Considering the observations on the aerobic oxidation of hydrocarbons using 1′, a reaction mechanism is proposed as shown in Scheme S2 (ESI†). The conversion of hydrocarbon (indane) was almost negligible using 1′ as a catalyst without TBHP, while the conversion of indane was appreciable with TBHP. Thus, the Lewis acidic sites (Zr(IV)) in 1′ activate TBHP to afford t-BuOO˙ radicals,^44,45 which subsequently abstracts hydrogen from indane to provide carbon radical (indanyl radical). This further reacts with molecular oxygen to give indanylperoxy radical, followed by hydrogen abstraction to provide indanehydroperoxide. Finally, this intermediate affords the expected ol/one mixture with the assistance of Zr(IV) in 1′.

Table S10 (ESI†) compares the activity of 1′ with other hydrophobic MOFs reported in the literature for the oxidation of hydrocarbons. Although this work tested the reactivity of five different hydrocarbons in the presence of 1′, the activity of 1′ may not be compared with previous catalytic data as the reaction conditions, such as the substrate, reaction temperature, and oxidants, are different. In addition, the number of studies on the use of hydrophobic MOFs in the aerobic oxidation of hydrocarbons is limited. In any case, the present work clearly illustrates the importance of hydrophobicity in achieving higher activity compared to non-hydrophobic MOFs. Furthermore, this observation is in good agreement with previous reports.^28,29

Fluorescence sensing of ACF by 1′

High physicochemical stability and excellent fluorescence signal output of 1′ motivated us to detect ACF in environmental water bodies. Initially, the MOF suspension displayed strong fluorescence intensity in the sensing medium when it was excited with a wavelength of 350 nm (Fig. S63, ESI†). A dramatic quenching in fluorescence was observed after a gradual increase in the concentration of ACF (from 0 μL to 300 μL) (Fig. 4). There was around 98% quenching in the initial fluorescence of the MOF within 5 s of the addition of 300 μL (10 mM) solution of ACF. Hence, it can be concluded that the response time of the MOF to sense ACF is 5 s (Fig. 5(a) and (b)). Moreover, the ACF sensing experiment was also conducted by using 1 as a sensor under identical sensing conditions. The sensing experiment indicated that ACF can quench up to 96% of the fluorescence intensity of 1 within 5 s of the addition of 300 μL of 10 mM ACF (Fig. S75, ESI†). Therefore, it can be concluded that both 1 and 1′ have similar efficiency to sense ACF.

Fig. 4 Diminution in fluorescence of 1′ with increasing concentration of ACF.

Fig. 5 (a) Changes in fluorescence intensity of 1′ as a function of time. (b) Time-dependent fluorescence saturation plot (the standard deviations of three individual measurements are displayed as the red error bars). The luminescence colour change of 1′ under UV-lamp after injection of ACF is displayed in the inset of Fig. 5(b).

Objectives:
a – Reproduce word for word the portion of the MOF catalysis and ACF sensing passage starting with "Fig. 5 (a) Changes" and going on through "of Fig. 5(b).".
b – Continue the MOF catalysis and ACF sensing passage from where it stops.

Listed records:

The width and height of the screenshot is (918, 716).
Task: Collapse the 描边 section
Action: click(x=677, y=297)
...
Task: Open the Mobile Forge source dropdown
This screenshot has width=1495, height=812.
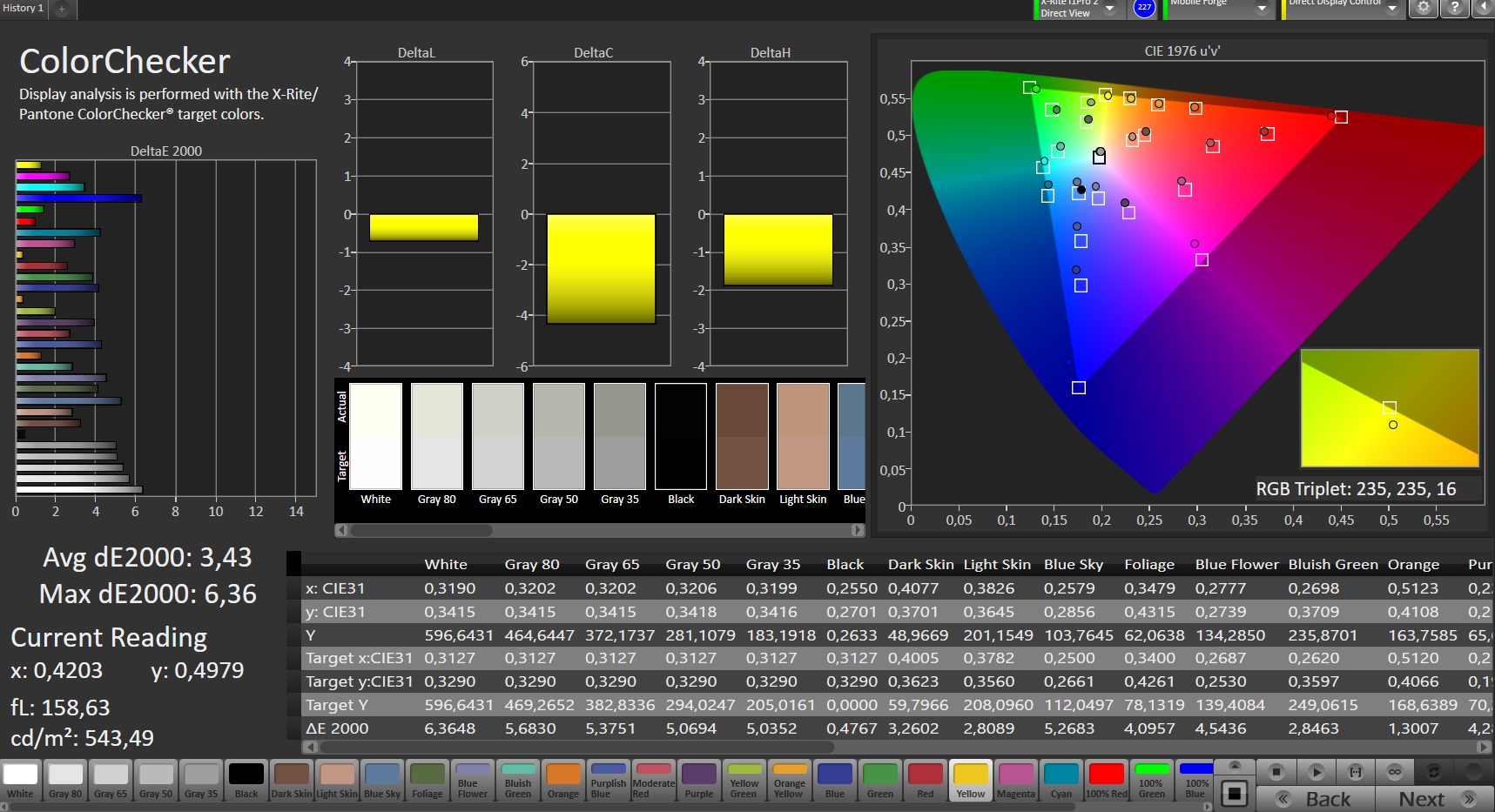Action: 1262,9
* * *
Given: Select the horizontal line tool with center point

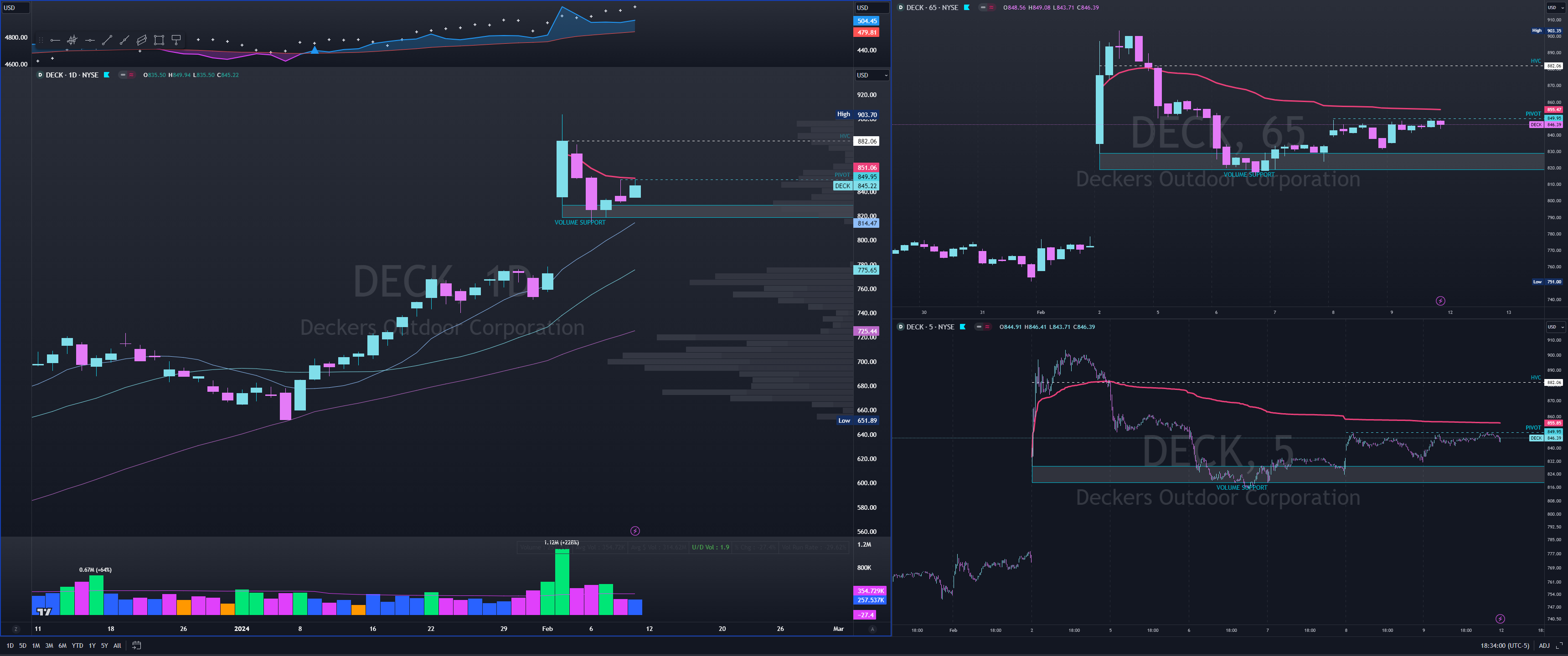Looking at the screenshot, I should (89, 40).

Task-by-task answers:
a –
Fig. 5 (a) Changes in fluorescence intensity of 1′ as a function of time. (b) Time-dependent fluorescence saturation plot (the standard deviations of three individual measurements are displayed as the red error bars). The luminescence colour change of 1′ under UV-lamp after injection of ACF is displayed in the inset of Fig. 5(b).

b –
To verify the potential applicability of this sensor, the selectivity of 1′ to detect ACF was evaluated in the presence of various metal ions and herbicides that are commonly present in real samples. The results demonstrated that 1′ exhibited high selectivity for ACF sensing (Fig. 6(a) and Fig. S64–S74, ESI†). However, the addition of 300 μL of ACF solution in the presence of other competitive analytes resulted in similar quenching of fluorescence of the MOF (Fig. 6(b)). Therefore, 1′ demonstrates a strong preference for detecting ACF, even in the existence of its competitive congeners (Fig. S64–S74, ESI†). The error bars in the bar plots depict standard deviation values of three individual measurements which indicate the reproducibility of these measurements. The accuracy of sensing in the intra-day and inter-day (on three distinct days), precision (Table S6, ESI†), and the error of all the measurements (Table S6, ESI†) were assessed to validate the originality and repeatability of the measurements.

Fig. 6 (a) Alteration in emission response of 1′ after exposure to various analytes for ACF sensing. (b) Reduction in luminescence of 1′ following the inclusion of ACF in the presence of diverse interfering analytes (the red bars represent the standard deviations of three distinct observations).

The determination of the Stern–Volmer (S–V) quenching constant (K_sv) is crucial to understanding the sensing mechanism responsible for the quenching of fluorescence in the presence of ACF. The determined K_sv also provides valuable information on the sensitivity of the probe for targeted analytes. Here, the K_sv value was computed using the equation: I₀/I = K_sv[Q] + 1, where I₀ and I represent the emission intensity of 1′ in the presence and absence of the ACF, respectively. [Q] signifies the concentration of the analyte. For ACF, the calculated K_sv value is remarkably high (5.38 × 10⁶ M⁻¹) (Fig. S76 and S77, ESI†). This high K_sv value indicates a strong affinity and sensitivity of 1′ for ACF.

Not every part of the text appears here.